BitcoinOS is currently under development, with the testnet launch scheduled for Q3 2024. BitcoinOS hopes to launch mainnet shortly after in Q4 2024
Rollkit
Rollkit launched in February 2023 as a modular framework for sovereign rollups, and the project was developed by the Celestia team, a modular EVM blockchain specializing in data availability solutions. Shortly after launch, Rollkit announced support for Bitcoin.
The design uses Bitcoin for consensus and data availability and stores data via Taproot transactions, while handling execution offchain. Using this model, the team was able to create a demo running EVM as a sovereign rollup on Bitcoin testnet. Per Rollkit’s website, Bitcoin support is not yet production-ready, and this integration should only be used for experimentation and research.
Zerosync
ZeroSync is actively researching zero-knowledge proof systems for Bitcoin. While this project has not announced plans to launch a rollup, their research could pave the way for validity rollups, trustless two-way pegs, or perfectly private transactions down the road.
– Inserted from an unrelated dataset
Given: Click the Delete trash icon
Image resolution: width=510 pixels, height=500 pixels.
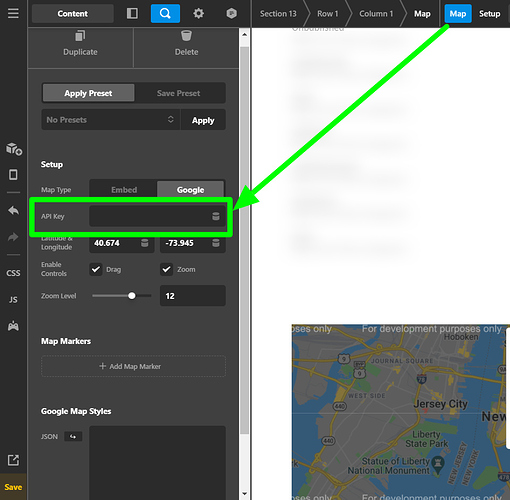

So far, they are working on three types of proofs, the first two of which they've successfully prototyped. In order of increasing complexity, these proofs are:
- A header chain proof that validates Bitcoin block headers, difficulty adjustments, and proof of work. This proof is simple, lightweight, and cheap to compute.
- An “assumevalid” state proof that verifies all Bitcoin consensus rules, except for transaction signatures (witness data is assumed to be valid).
- A full state proof that verifies all Bitcoin consensus rules, including all witness data. This is the most complex proof that ZeroSync is working on, and they have yet to prototype it.
These proofs can help builders sync Bitcoin’s chain state instantly and enable zk-proof light clients for Bitcoin, which would enable users to run a full Bitcoin node on much lighter software, maybe even a mobile phone. Over time, ZeroSync plans to work towards an integration of a ZKP verifier into the Bitcoin L1.
ZeroSync is built with StarkWare’s Cairo programming language, another example of Ethereum’s rollup research bleeding into Bitcoin rollups. StarkWare is a company developing zero-knowledge tech in the Ethereum ecosystem, and ZeroSync is the first project to work with Cairo outside of the EVM-world.
Conclusion
The innovations in the world of Bitcoin rollups aren’t fully covered in this post. For additional reading, check out John Light’s research on Bitcoin rollups.
The Bitcoin ecosystem is evolving so quickly it can be hard to keep up, and in 6 months, I imagine I will be back to update this article because the landscape of Bitcoin rollups will look entirely different. Such is the beauty of innovation.